O objeto da ação popular nunca pode compreender direitos ou interesses meramente individuais.
Daí que a diferença que existe entre a ação popular e a ação individual ser a mesma que existe entre o interesse difuso e interesse individual.
Atentemos, pois, no conceito de interesses difusos.
Os interesses difusos são interesses que possuem uma dimensão individual e supra-individual, ao contrário dos interesses individuais, que só possuem uma dimensão individual, pertencem exclusivamente a um ou a alguns titulares.
Os interesses particulares homogéneos são aqueles em que não existem situações individuais particularizadas, mas tão só situações jurídicas genericamente consideradas.
Os interesses difusos encontram-se dispersos ou disseminados por vários titulares, mas são interesses sem sujeito ou sem titulares, cabem a todos e cada um dos membros de uma classe ou de um grupo, mas são insusceptíveis de apropriação individual por qualquer desses sujeitos, sendo, pois, a dupla dimensão individual e supra-individual uma característica essencial desses interesses.
Os interesses difusos são indiferenciados, não só porque podem pertencer a qualquer sujeito que se inclua numa certa classe ou categoria, mas também porque eles existem independentemente de qualquer relação voluntária estabelecida entre os seus titulares.
São interesses de uma classe ou de um grupo, ou seja, de um conjunto de pessoas que podem satisfazer uma necessidade através da apropriação de um mesmo bem e é por isso que se pode falar também de interesses difusos de consumidores.
Os interesses difusos recaem sobre bens que podem ser gozados de uma forma concorrente e não exclusiva, pois que os seus titulares, ao beneficiarem de um certo bem, não impedem os outros que possam igualmente disfrutar desse mesmo bem.
Os interesses individuais homogéneos podem ser definidos como os interesses de cada um dos titulares de um interesse difuso “stricto sensu” ou de um interesse coletivo.
Não são apenas interesses singulares, isto é, de um indivíduo, mas também interesses supra- individuais, pois que pertencem a todos os titulares do interesse difuso “stricto sensu” ou do interesse coletivo.
Na ação popular procura-se a tutela de um interesse difuso, assim como os correspondentes interesses individuais homogéneos de todos os seus titulares.
No entanto, para que a tutela coletiva seja praticável, ela impõe normalmente a abstração de algumas particularidades respeitantes a cada um dos seus titulares.
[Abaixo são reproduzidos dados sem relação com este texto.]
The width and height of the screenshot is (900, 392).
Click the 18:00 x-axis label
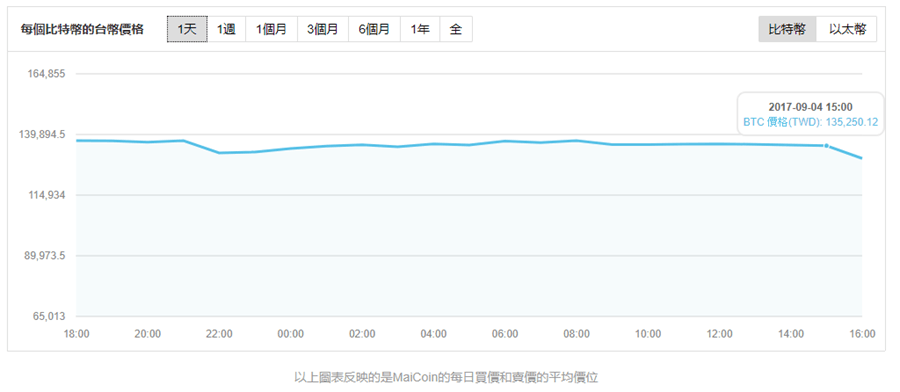[x=76, y=334]
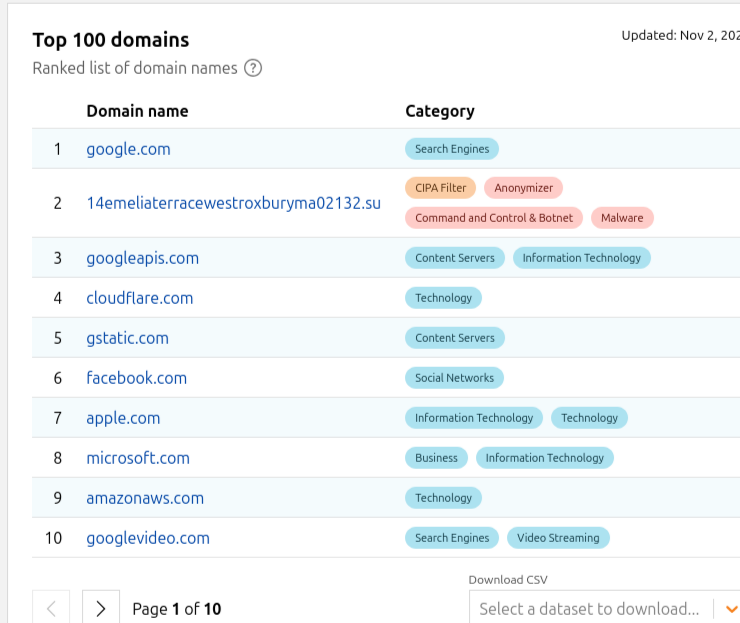
Task: Open the 14emeliaterracewestroxburyma02132.su link
Action: pyautogui.click(x=233, y=203)
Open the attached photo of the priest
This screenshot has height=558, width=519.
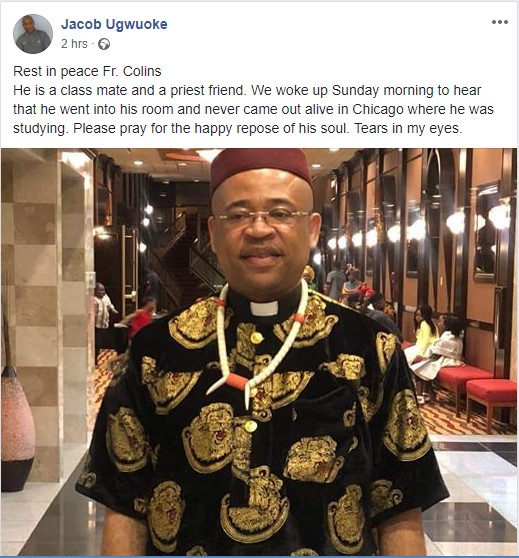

Na verdade, a tutela coletiva não é possível sem a abstração do “lastro de individualização” que é característica das situações “standard”.
A tutela de interesses difusos “stricto sensu” e a tutela de interesses coletivos visam finalidades que não são totalmente coincidentes.
Quando se trata de defender interesses difusos, o que sobreleva é a proteção do interesse supra individual “qual tale” e a prossecução da finalidade visada com a sua previsão no ordenamento jurídico, por exemplo, a prevenção de uma agressão ambiental ou uma reação contra o uso de uma cláusula contratual ilegal.
Quando se trata de defender interesses coletivos, o que ressalta é a proteção das situações individuais de cada um dos titulares.
Enquanto os interesses difusos são sempre compatíveis com uma tutela subjetivamente indiferenciada, à proteção dos interesses coletivos pode não interessar a apreciação individualizada da situação de cada um dos titulares.
A tutela dos interesses coletivos só é admissível até onde for aceitável uma apreciação indiferenciada da situação de cada um dos seus titilares.
A tutela individual requer uma cuidadosa reconstrução dos factos e o sucesso dela pode depender da averiguação de alguns pormenores, mas a tutela coletiva só é viável abstraindo das especificidades de cada uma das situações individuais.
Quando uma ação se destina à proteção de interesses difusos “stricto sensu”, ela tutela um interesse indivisível e insusceptível de ser individualizado, pelo que não se requer qualquer apreciação individual de cada um dos titulares daquele interesse.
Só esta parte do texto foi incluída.